__Texto em estudo__

----------

O valor que o SUS paga por esses aparelhos não é suficiente para cobrir sequer o equipamento, quiçá o valor da cirurgia, anestesia, do próprio médico que opera, além de outros procedimentos envolvidos no processo, explica a médica.
Com isso, o hospital tem dificuldade de negociar com os fornecedores. O Instituto de Cardiologia é responsável por cerca de 60% dos atendimentos cardiológicos de Porto Alegre e recebe pacientes de todo o Rio Grande do Sul, realizando cerca de 11 mil cirurgias de colocação de stents anualmente.
— Os pacientes têm sim aguardado durante muito tempo dentro do hospital para conseguir colocar ou trocar um aparelho — conta Miriana.
A cardiologista explica que quando a pessoa tem um marca-passo, a cada seis meses é feita uma avaliação para saber como está o funcionamento e a bateria do item. Normalmente, a vida útil destes equipamentos é de oito a 10 anos, com a troca sendo feita com alguns meses de antecedência ao fim do prazo.
Espera causa angustia em pacientes
Segundo Miriana, "quando o paciente está nos últimos quatro ou três meses de bateria, é indicada a troca". Só que com a dificuldade de conseguir o equipamento, esses pacientes aguardam mais tempo, alguns internados, nos casos mais graves, ou em casa:
— Nem todos são 100% dependentes do aparelho, mas todos ficam em monitoramento. Frequentemente, um médico vai avaliando como está a bateria. E aí, em caso de alguma intercorrência, ele pode ser levado para a UTI (Unidade de Terapia Intensiva) e receber um marca-passo provisório, que é um pouco desconfortável, até conseguirmos o aparelho definitivo.
Até a metade de março, 99 pacientes aguardavam no Cardiologia para a realização de cirurgias de ajuste no marca-passo e de cardio desfibrilador implantável (CDI). Deste total, 33 pacientes estavam internados e 66 eram considerados ambulatoriais — estavam em casa, mas seguiam sendo acompanhados pelos médicos. Miriana garante que não houve nenhuma intercorrência grave com pacientes neste período, seja na espera por marca-passos ou por desfibriladores e ressincronizadores.

----------

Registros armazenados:
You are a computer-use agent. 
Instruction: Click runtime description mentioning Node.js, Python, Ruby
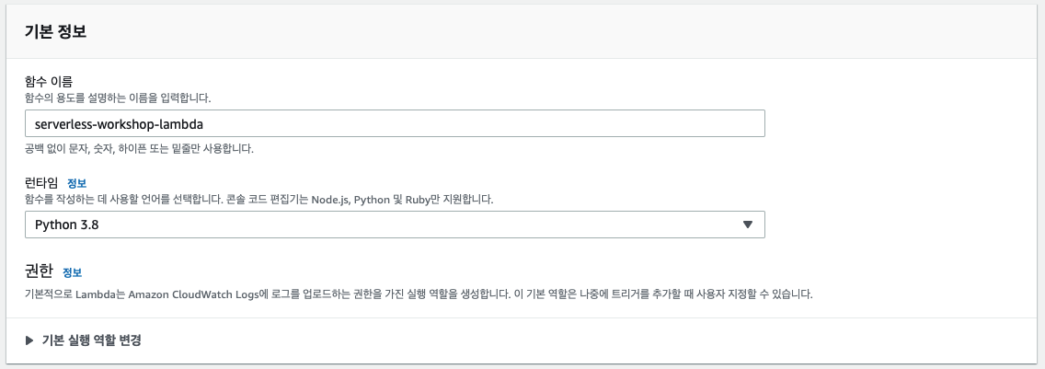(259, 200)
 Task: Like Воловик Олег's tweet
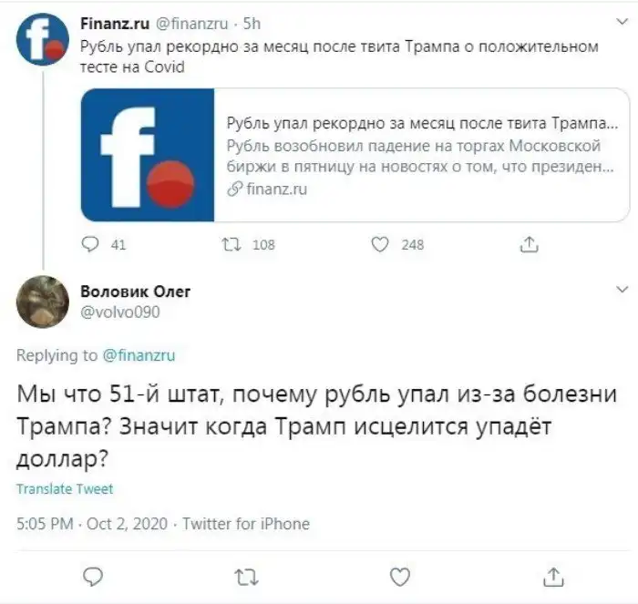click(399, 576)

----------

__Objetivo do exercício__
No texto sobre a espera por marca-passos, redigite sem alterações o trecho que vai de "Até a metade" até "desfibriladores e ressincronizadores.".

__Resposta à tarefa__
Até a metade de março, 99 pacientes aguardavam no Cardiologia para a realização de cirurgias de ajuste no marca-passo e de cardio desfibrilador implantável (CDI). Deste total, 33 pacientes estavam internados e 66 eram considerados ambulatoriais — estavam em casa, mas seguiam sendo acompanhados pelos médicos. Miriana garante que não houve nenhuma intercorrência grave com pacientes neste período, seja na espera por marca-passos ou por desfibriladores e ressincronizadores.